As sort of a tip of the hat in the rearview mirror to The Band, The Mighty High and Dry pile on an extra helping of storied songs suitable for framing on its new CD, "The Next Waltz." This is a true test of the time that goes into crafting a record.
And with the release of this, it's second record, the band is standing at a precipice as two of its members, lead guitarist Mike Frederick and drummer Chris Teal are making their exit, leaving frontman Alan Murphy and bassist Kyle Vock high and dry to recruit new members. (Okay, not actually high and dry, but it sounded cool ... sue me.)

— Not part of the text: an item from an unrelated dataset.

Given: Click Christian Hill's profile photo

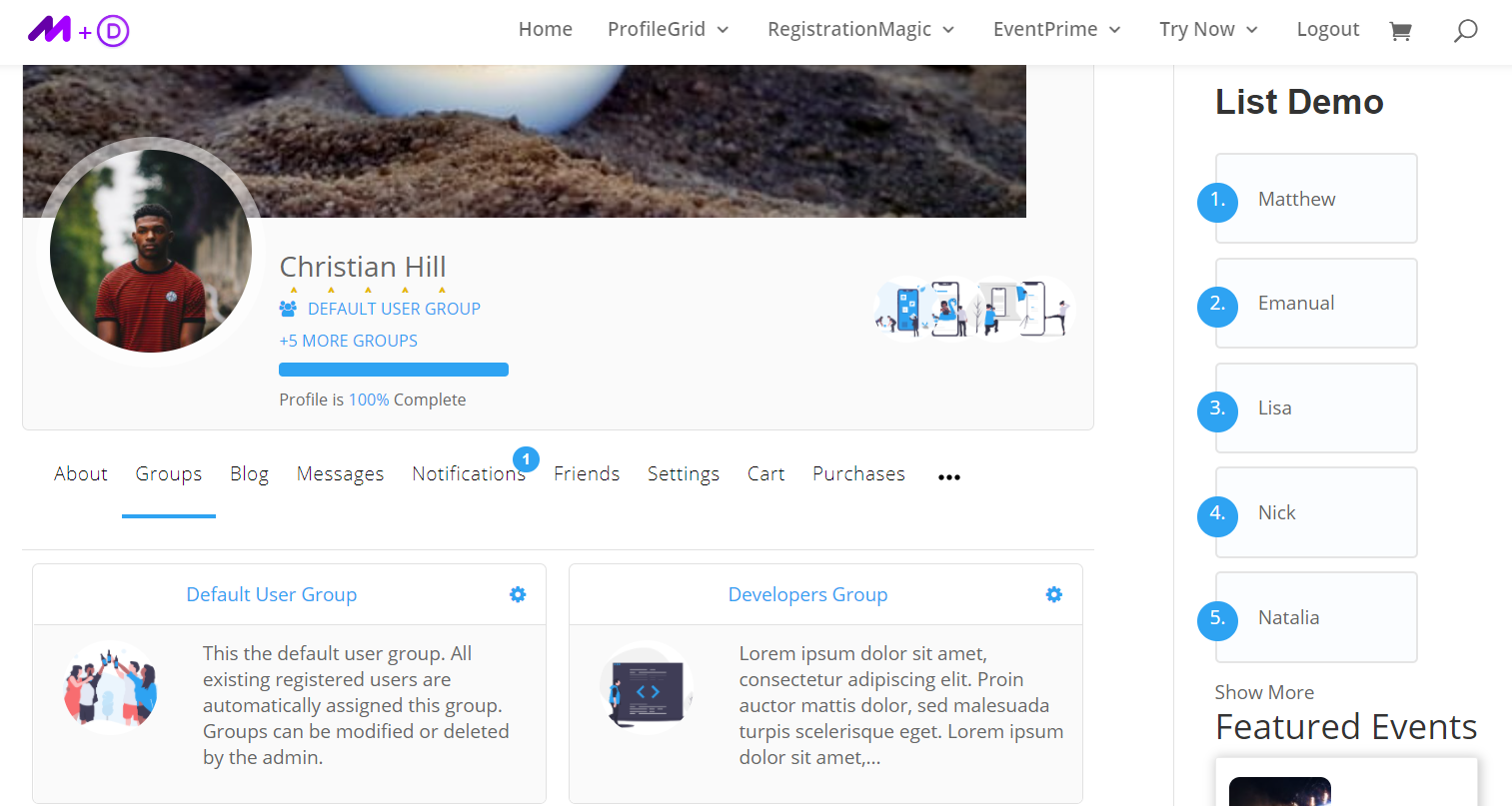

Regardless of its revolving door in regards to lineup, Murphy is clearly the MHD visionary as he steers the boat from his helm at the keyboard or strapped to a guitar. And there appear to be two camps: those who like Murphy at the keys, and those who like the more rock feel he renders with the six-string. It's often decided by the song's conception or its instrumentation.

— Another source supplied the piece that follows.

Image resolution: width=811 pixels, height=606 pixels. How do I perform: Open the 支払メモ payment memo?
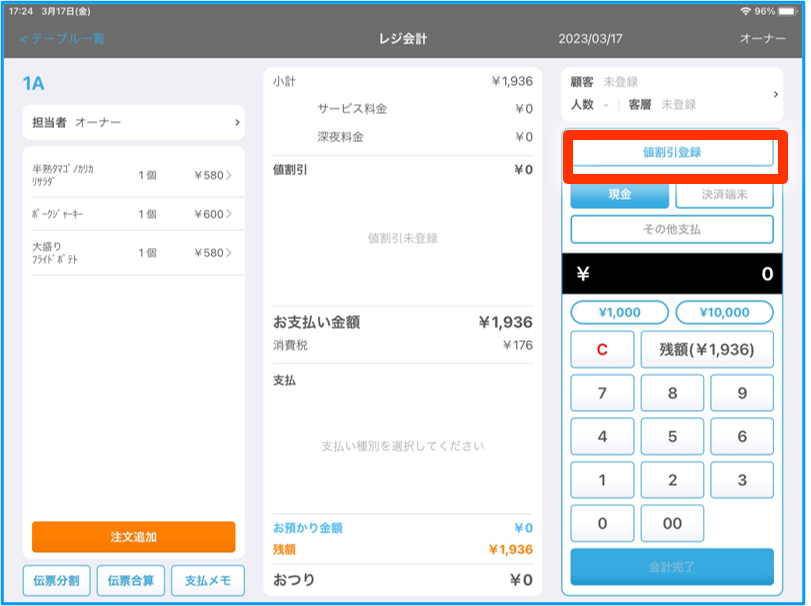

"Some of it depends on if I wrote the song on guitar," Murphy says. "I'll still throw on some keyboard in the studio as an overdub."
And though the keys often carry the song, holding it aloft, Murphy is quick to point out that both albums — "The Next Waltz" and the band's eponymous debut — were what he considers guitar-heavy. Still, he says, it's up to the songs.
"Some of them could lend themselves either way," he says. "If it's a good song I should be able to play it on either instrument."
What sets the songs on album number one apart from "The Next Waltz" is the length of their gestation in Murphy's head. Some of the first album was rattling around his head for two decades.
"All the songs on the second album are fresh tunes," he says. "On our first album, there were tunes that were 20 years old. These new songs here were written recently with The Mighty High and Dry in mind. Plus the band is becoming more of a songwriting collective. It's what I've always wanted."
Producer Tony Gross at GFI studios was more hands-on with "The Next Waltz" as well than on the previous record. According to Murphy, Gross essentially joined the band.
The album kicks off with "Eternity," an epic, big sky vista with its guitar bang and twang before hitting on some 80's jangle-pop with "Day and night." By the time the havoc fades after the final cut, the band has ushered the listener through Bottle Rockets-style Southern fried rock 'n' roll; high and tight pieces reminiscent of Elvis Costello; and songs of epic virtue and want, like the beautiful "It's All Right."
Once the new crew is on board, Murphy says, they're going to hit the road. It's the next waltz, after all. "I'm very excited about the future of the band," Murphy says.